**What to produce**
Set out each line of the records below as a numbered list, skipping blank lines and leaving out the pictures.
>> Start Supplied entries
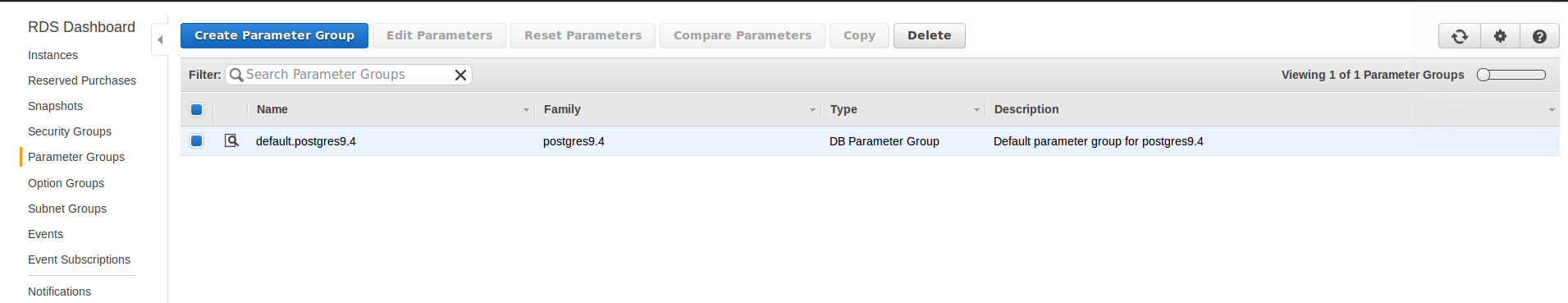Open details magnifier icon for default.postgres9.4
The width and height of the screenshot is (1568, 303).
click(231, 140)
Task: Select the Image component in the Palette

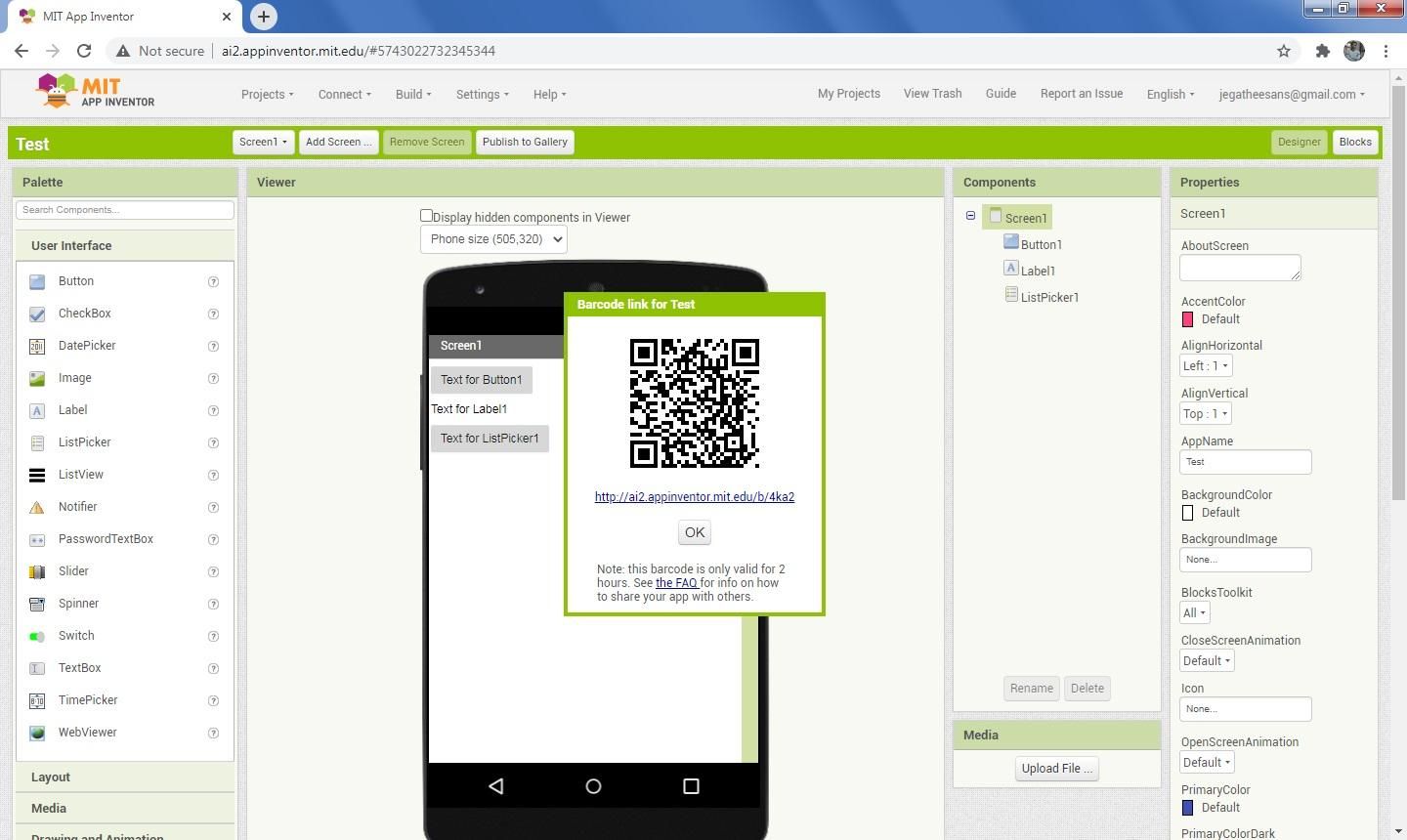Action: click(76, 378)
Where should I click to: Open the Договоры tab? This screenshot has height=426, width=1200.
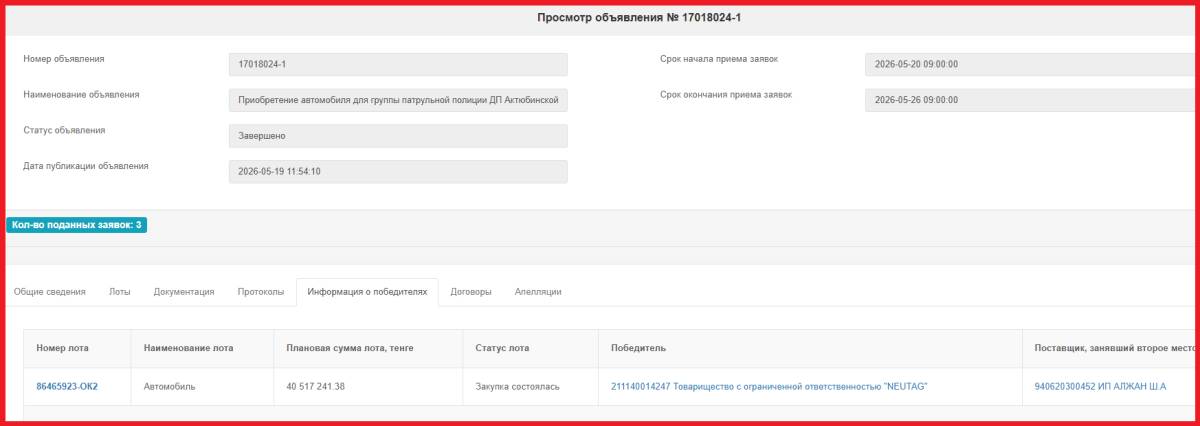(471, 292)
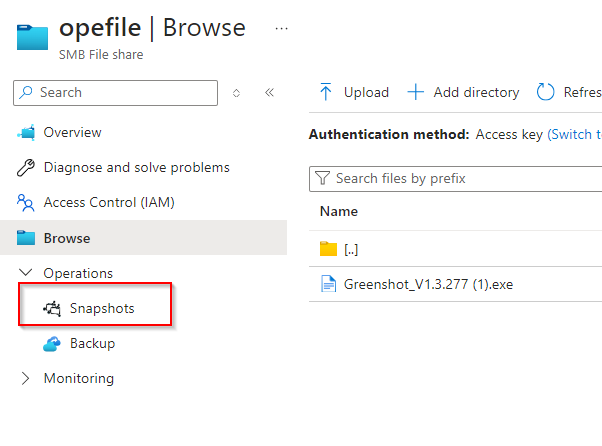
>> End Supplied entries
**Written response**
1. Open details magnifier icon for default.postgres9.4
2. The width and height of the screenshot is (1568, 303).
3. click(231, 140)
4. Task: Select the Image component in the Palette
5. Action: click(76, 378)
6. Where should I click to: Open the Договоры tab? This screenshot has height=426, width=1200.
7. (471, 292)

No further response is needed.